**Information given**.
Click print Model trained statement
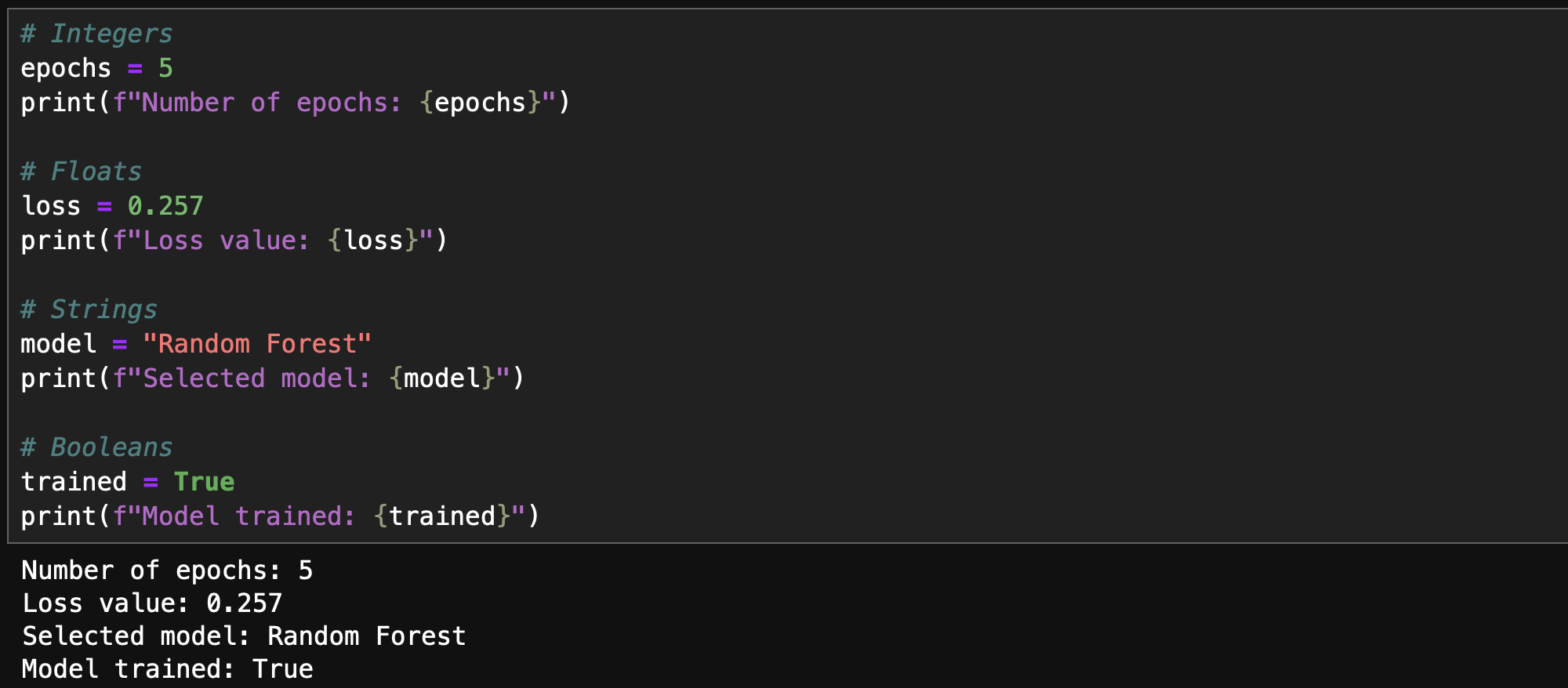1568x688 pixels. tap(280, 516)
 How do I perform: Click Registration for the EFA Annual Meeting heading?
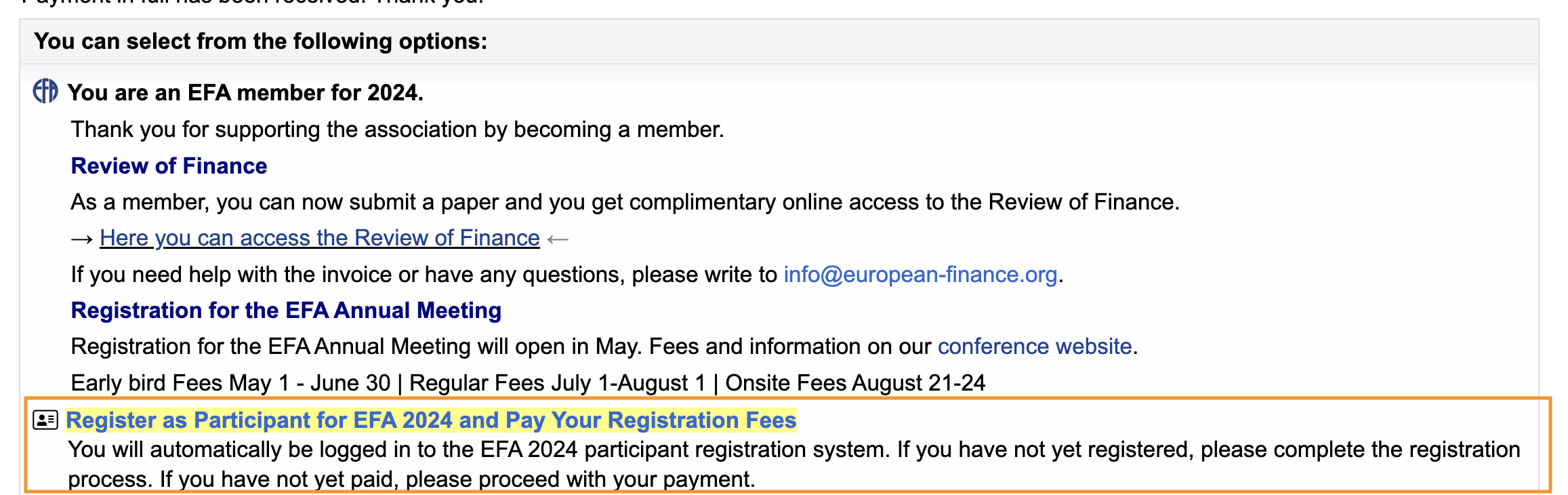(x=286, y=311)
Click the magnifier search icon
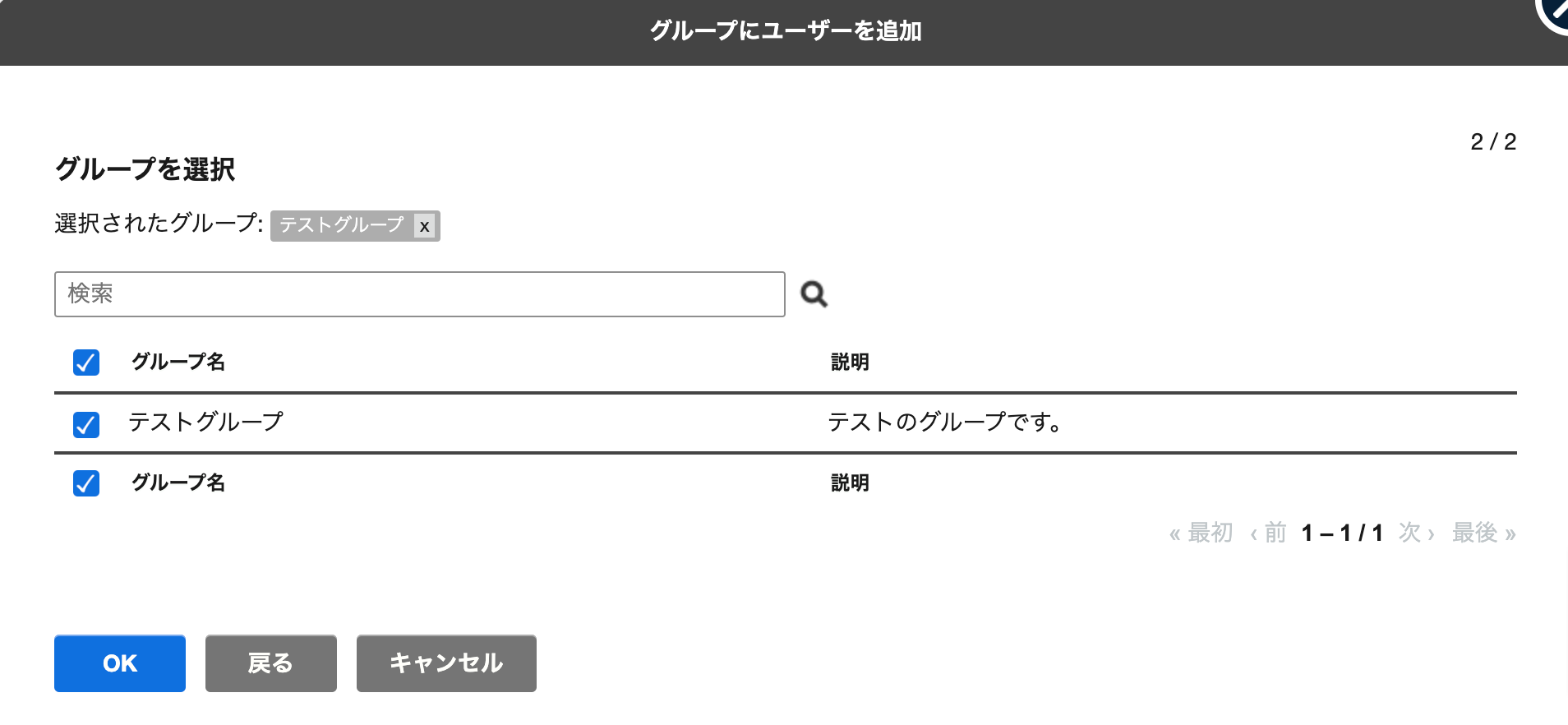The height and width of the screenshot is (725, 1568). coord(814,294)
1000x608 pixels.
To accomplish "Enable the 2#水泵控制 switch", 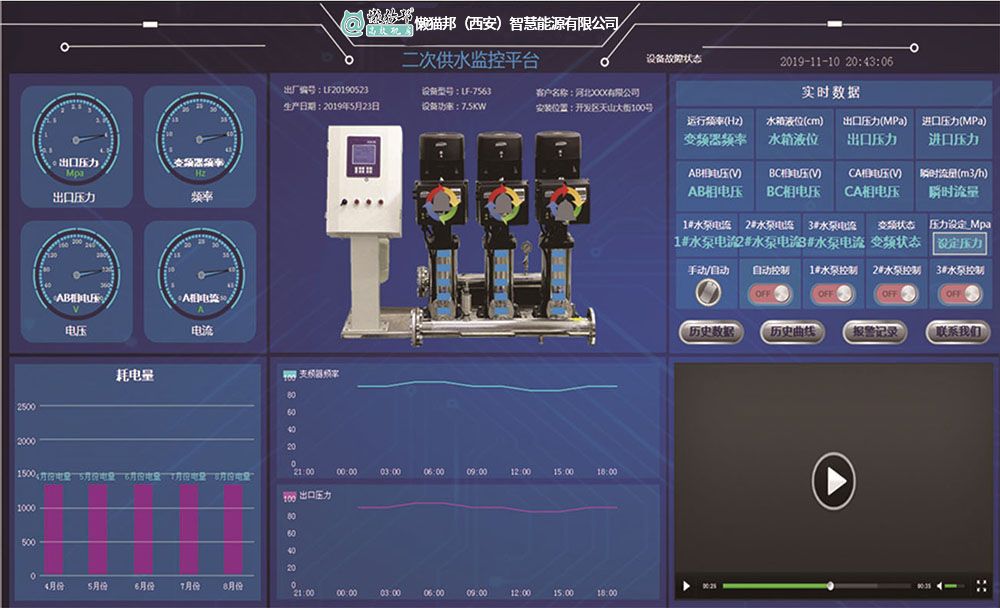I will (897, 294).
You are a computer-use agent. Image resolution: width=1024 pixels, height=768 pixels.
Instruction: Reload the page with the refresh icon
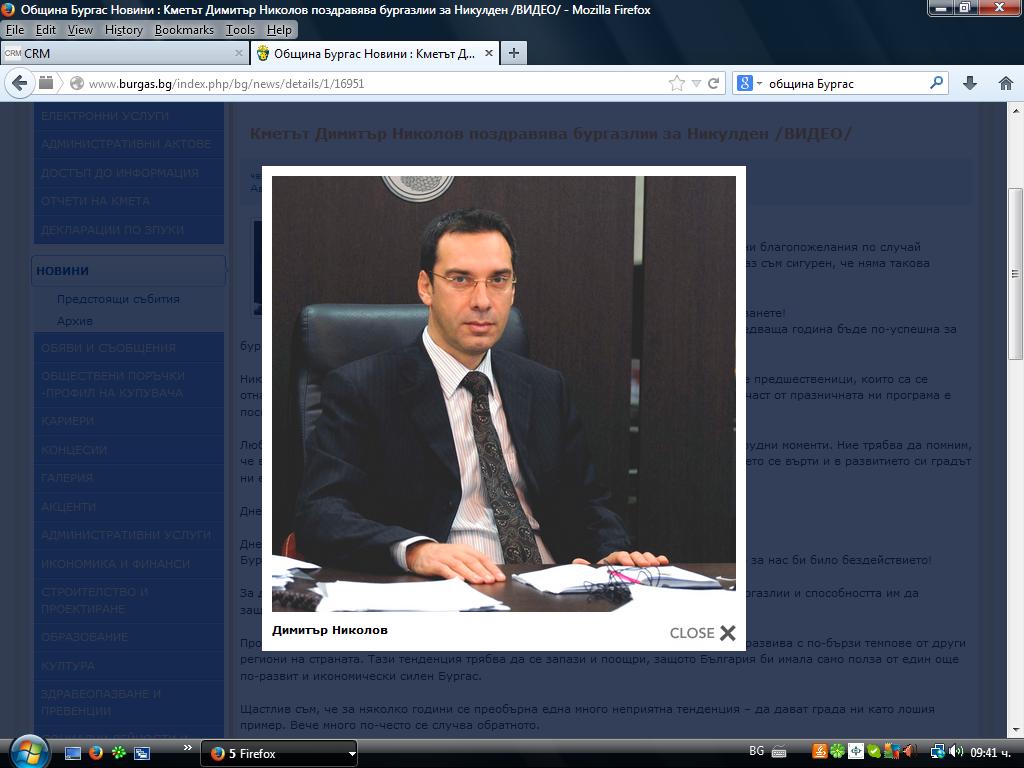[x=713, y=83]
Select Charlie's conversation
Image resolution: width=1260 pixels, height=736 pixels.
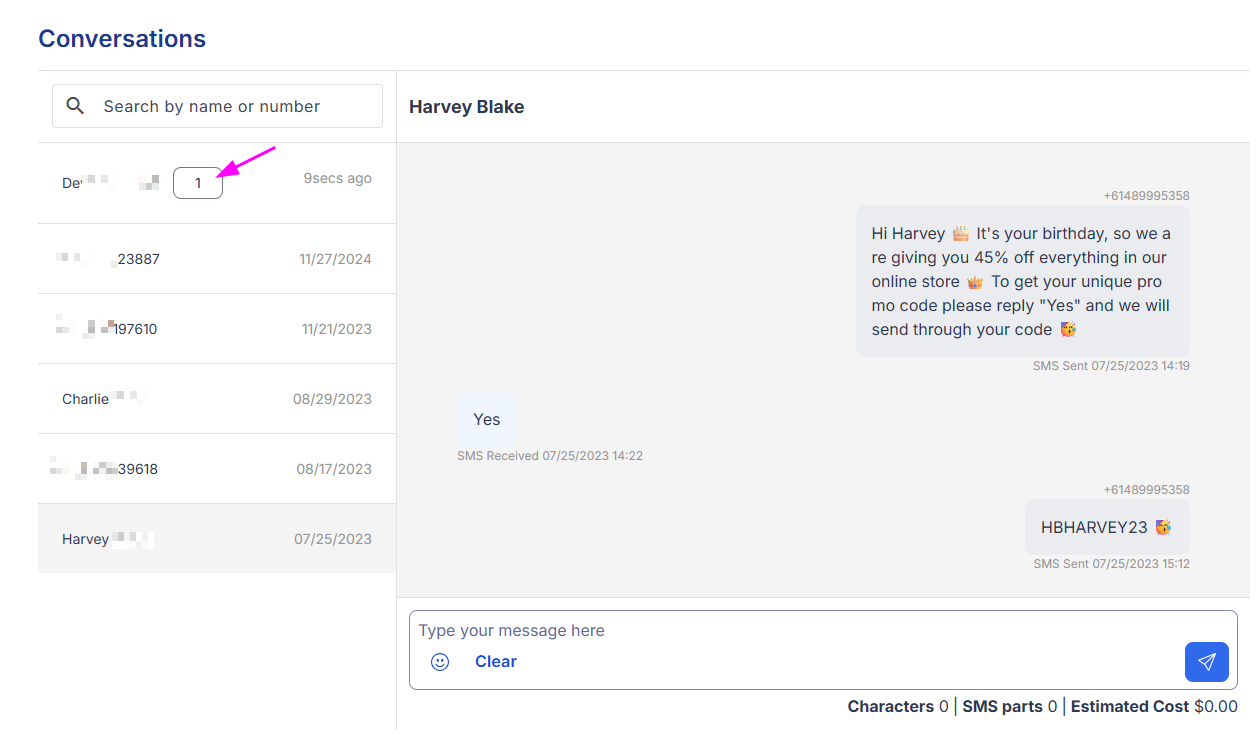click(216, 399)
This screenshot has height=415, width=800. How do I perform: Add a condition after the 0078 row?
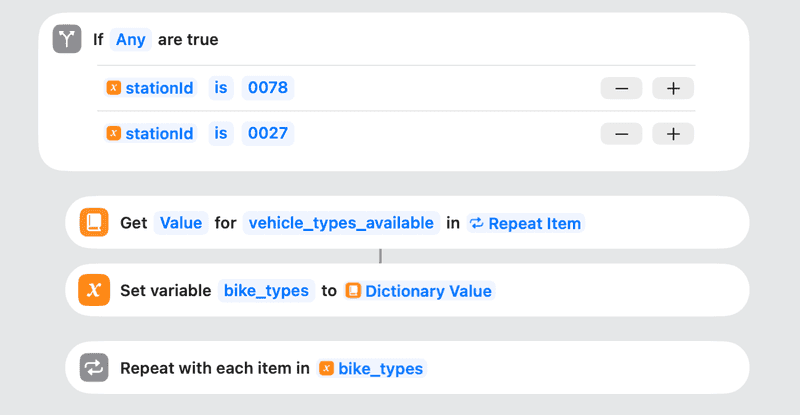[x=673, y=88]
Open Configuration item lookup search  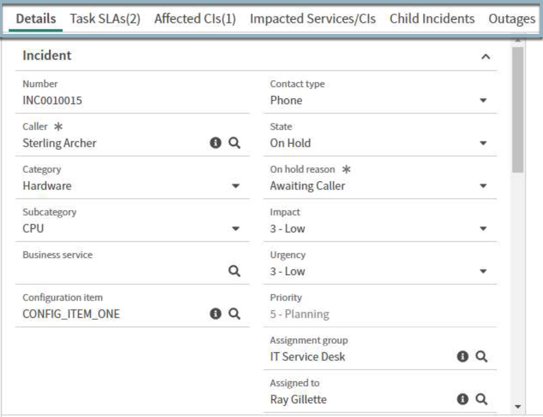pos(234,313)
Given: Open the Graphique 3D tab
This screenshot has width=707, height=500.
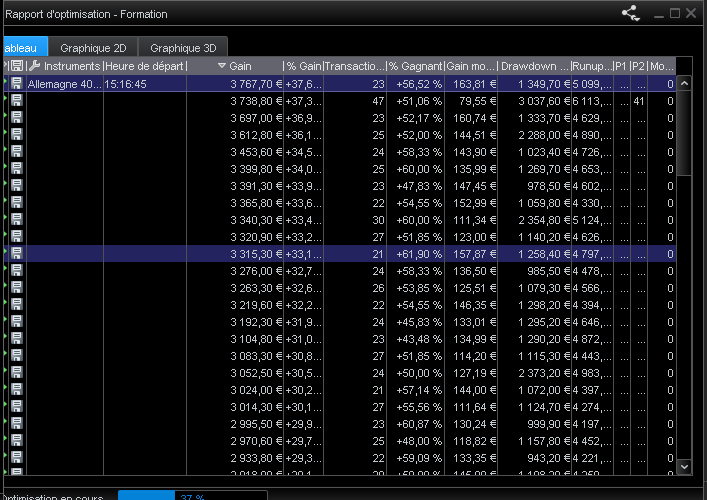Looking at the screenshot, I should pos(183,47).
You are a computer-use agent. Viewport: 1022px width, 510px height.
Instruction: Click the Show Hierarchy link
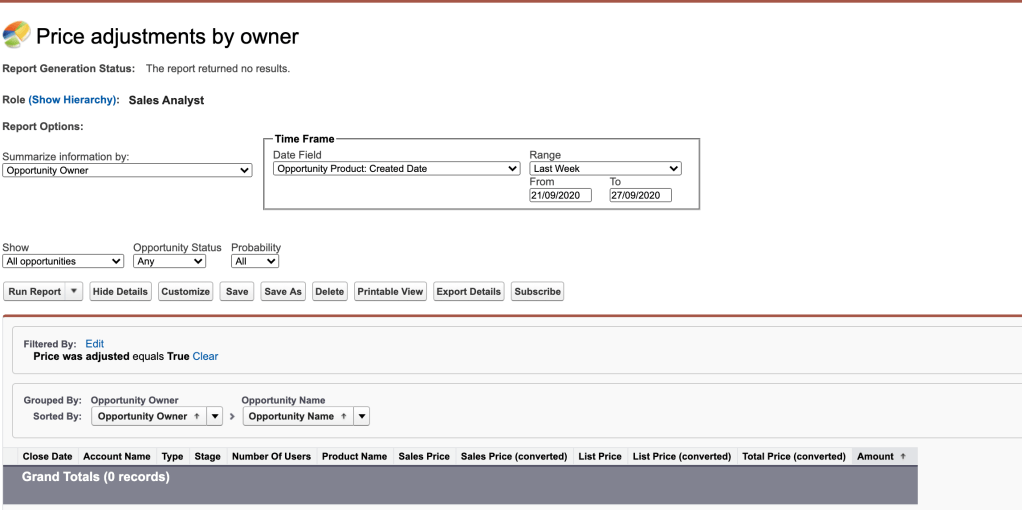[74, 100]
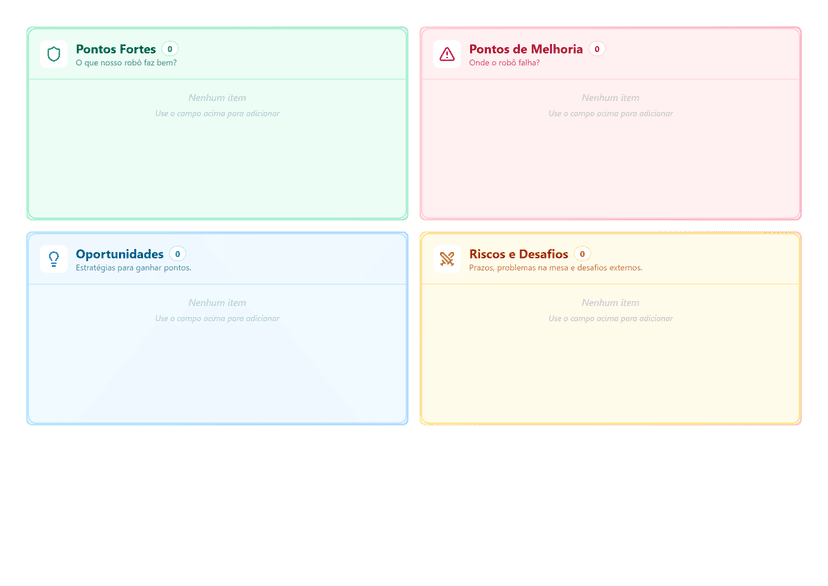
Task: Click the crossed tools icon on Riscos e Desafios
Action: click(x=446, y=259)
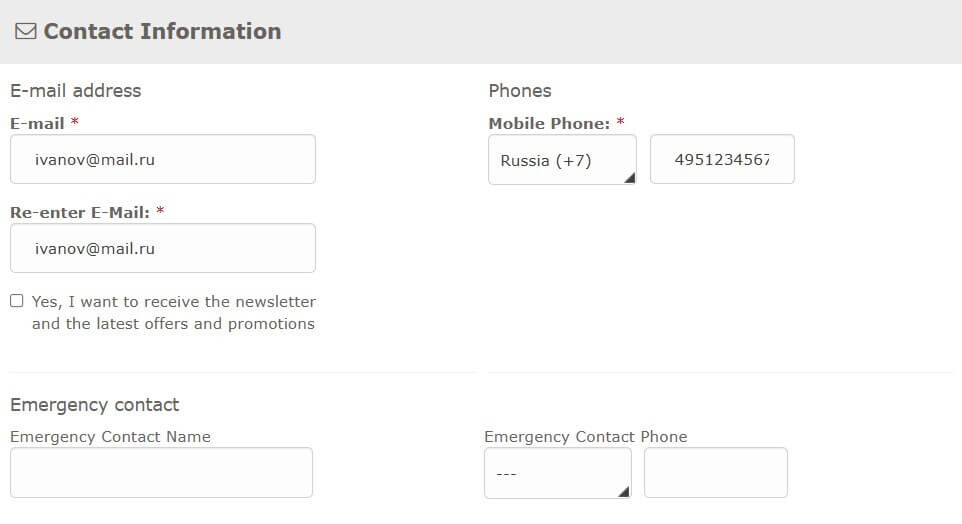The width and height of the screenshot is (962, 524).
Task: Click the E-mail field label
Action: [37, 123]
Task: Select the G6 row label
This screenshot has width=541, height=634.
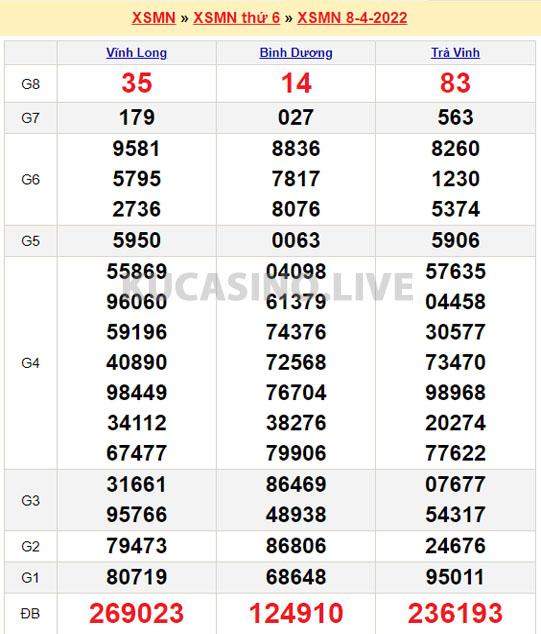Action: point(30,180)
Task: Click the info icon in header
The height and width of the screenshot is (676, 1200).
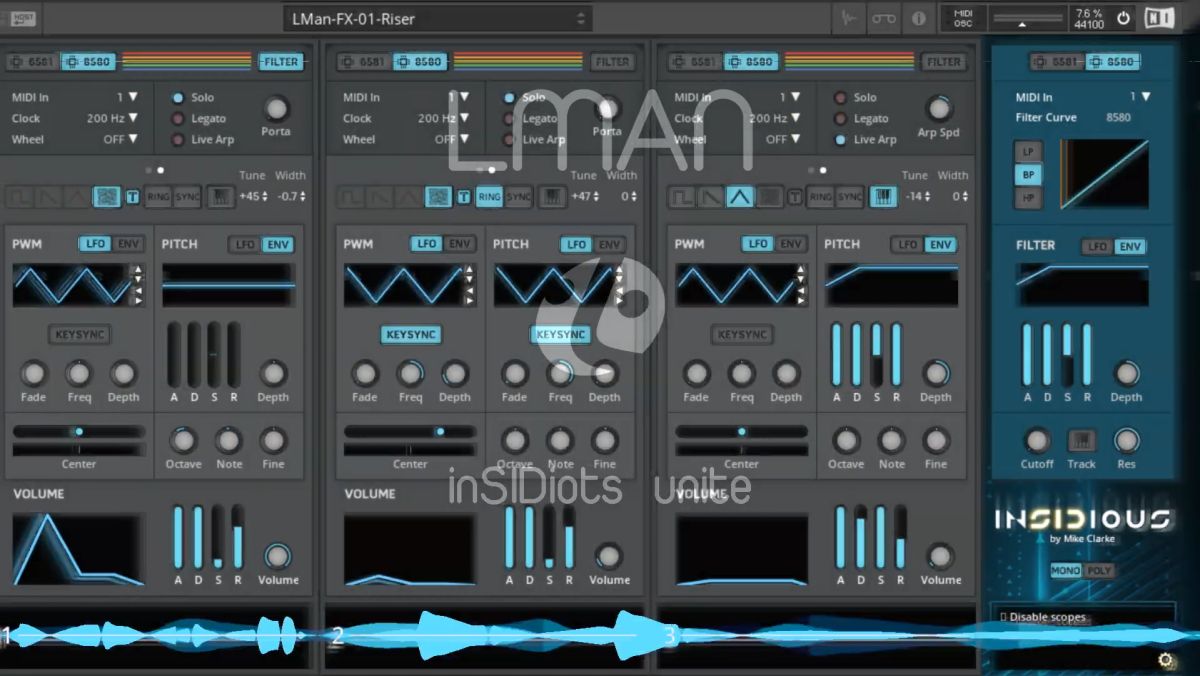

**Exercise instructions**. Reproduce verbatim the records from the line containing "Given: Open the Graphique 3D tab" through the end of the records, including both ends. Omit the pictures from your reply.

**Completed exercise**.
Given: Open the Graphique 3D tab
This screenshot has width=707, height=500.
Looking at the screenshot, I should pos(183,47).
You are a computer-use agent. Viewport: 1022px width, 510px height.
Instruction: Click the Show Hierarchy link
[74, 100]
Task: Click the crossed tools icon on Riscos e Desafios
Action: click(x=446, y=259)
The width and height of the screenshot is (962, 524).
Task: Click the E-mail field label
Action: [37, 123]
Task: Select the G6 row label
This screenshot has width=541, height=634.
Action: point(30,180)
Task: Click the info icon in header
The height and width of the screenshot is (676, 1200).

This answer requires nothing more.